■ Aim of the task: Your answer must be the full listing, repeated word for word.

*** Given entries Section Begins ***

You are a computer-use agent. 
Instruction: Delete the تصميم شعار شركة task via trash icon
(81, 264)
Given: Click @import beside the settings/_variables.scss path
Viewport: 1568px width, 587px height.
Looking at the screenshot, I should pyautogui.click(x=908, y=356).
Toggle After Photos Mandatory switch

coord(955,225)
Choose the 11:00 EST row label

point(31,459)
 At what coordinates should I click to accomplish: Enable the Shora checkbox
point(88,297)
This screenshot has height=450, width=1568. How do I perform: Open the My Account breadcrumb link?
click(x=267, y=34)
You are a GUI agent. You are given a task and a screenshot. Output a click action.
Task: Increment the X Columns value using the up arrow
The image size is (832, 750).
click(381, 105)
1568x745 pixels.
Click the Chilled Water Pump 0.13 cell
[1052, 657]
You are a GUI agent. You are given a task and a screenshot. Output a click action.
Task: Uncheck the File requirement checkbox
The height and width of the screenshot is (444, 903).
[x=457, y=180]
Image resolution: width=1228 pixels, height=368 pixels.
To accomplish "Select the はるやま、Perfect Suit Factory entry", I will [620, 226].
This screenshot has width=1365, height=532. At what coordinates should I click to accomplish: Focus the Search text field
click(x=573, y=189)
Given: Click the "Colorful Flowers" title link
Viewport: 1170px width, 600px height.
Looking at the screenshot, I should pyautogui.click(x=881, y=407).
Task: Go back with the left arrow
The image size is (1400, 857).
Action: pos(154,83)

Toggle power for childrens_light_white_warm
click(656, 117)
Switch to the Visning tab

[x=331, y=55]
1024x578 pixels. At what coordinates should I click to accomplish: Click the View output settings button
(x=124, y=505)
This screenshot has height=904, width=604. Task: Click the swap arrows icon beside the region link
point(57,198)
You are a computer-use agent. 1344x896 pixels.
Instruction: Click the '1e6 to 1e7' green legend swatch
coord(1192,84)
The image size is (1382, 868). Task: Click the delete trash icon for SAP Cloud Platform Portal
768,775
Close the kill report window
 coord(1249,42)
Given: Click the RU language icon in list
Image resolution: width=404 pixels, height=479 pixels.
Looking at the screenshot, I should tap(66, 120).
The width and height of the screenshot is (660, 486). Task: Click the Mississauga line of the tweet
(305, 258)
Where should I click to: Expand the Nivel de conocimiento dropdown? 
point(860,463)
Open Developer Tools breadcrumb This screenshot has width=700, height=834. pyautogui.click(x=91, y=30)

*** Given entries Section Ends ***

■ Answer space:
You are a computer-use agent. 
Instruction: Delete the تصميم شعار شركة task via trash icon
(81, 264)
Given: Click @import beside the settings/_variables.scss path
Viewport: 1568px width, 587px height.
Looking at the screenshot, I should pyautogui.click(x=908, y=356).
Toggle After Photos Mandatory switch

coord(955,225)
Choose the 11:00 EST row label

point(31,459)
 At what coordinates should I click to accomplish: Enable the Shora checkbox
point(88,297)
This screenshot has height=450, width=1568. How do I perform: Open the My Account breadcrumb link?
click(x=267, y=34)
You are a GUI agent. You are given a task and a screenshot. Output a click action.
Task: Increment the X Columns value using the up arrow
The image size is (832, 750).
click(381, 105)
1568x745 pixels.
Click the Chilled Water Pump 0.13 cell
[1052, 657]
You are a GUI agent. You are given a task and a screenshot. Output a click action.
Task: Uncheck the File requirement checkbox
The height and width of the screenshot is (444, 903).
[x=457, y=180]
Image resolution: width=1228 pixels, height=368 pixels.
To accomplish "Select the はるやま、Perfect Suit Factory entry", I will [620, 226].
This screenshot has width=1365, height=532. At what coordinates should I click to accomplish: Focus the Search text field
click(x=573, y=189)
Given: Click the "Colorful Flowers" title link
Viewport: 1170px width, 600px height.
Looking at the screenshot, I should pyautogui.click(x=881, y=407).
Task: Go back with the left arrow
The image size is (1400, 857).
Action: pos(154,83)

Toggle power for childrens_light_white_warm
click(656, 117)
Switch to the Visning tab

[x=331, y=55]
1024x578 pixels. At what coordinates should I click to accomplish: Click the View output settings button
(x=124, y=505)
This screenshot has height=904, width=604. Task: Click the swap arrows icon beside the region link
point(57,198)
You are a computer-use agent. 1344x896 pixels.
Instruction: Click the '1e6 to 1e7' green legend swatch
coord(1192,84)
The image size is (1382, 868). Task: Click the delete trash icon for SAP Cloud Platform Portal
768,775
Close the kill report window
 coord(1249,42)
Given: Click the RU language icon in list
Image resolution: width=404 pixels, height=479 pixels.
Looking at the screenshot, I should tap(66, 120).
The width and height of the screenshot is (660, 486). Task: Click the Mississauga line of the tweet
(305, 258)
Where should I click to: Expand the Nivel de conocimiento dropdown? 
point(860,463)
Open Developer Tools breadcrumb This screenshot has width=700, height=834. pyautogui.click(x=91, y=30)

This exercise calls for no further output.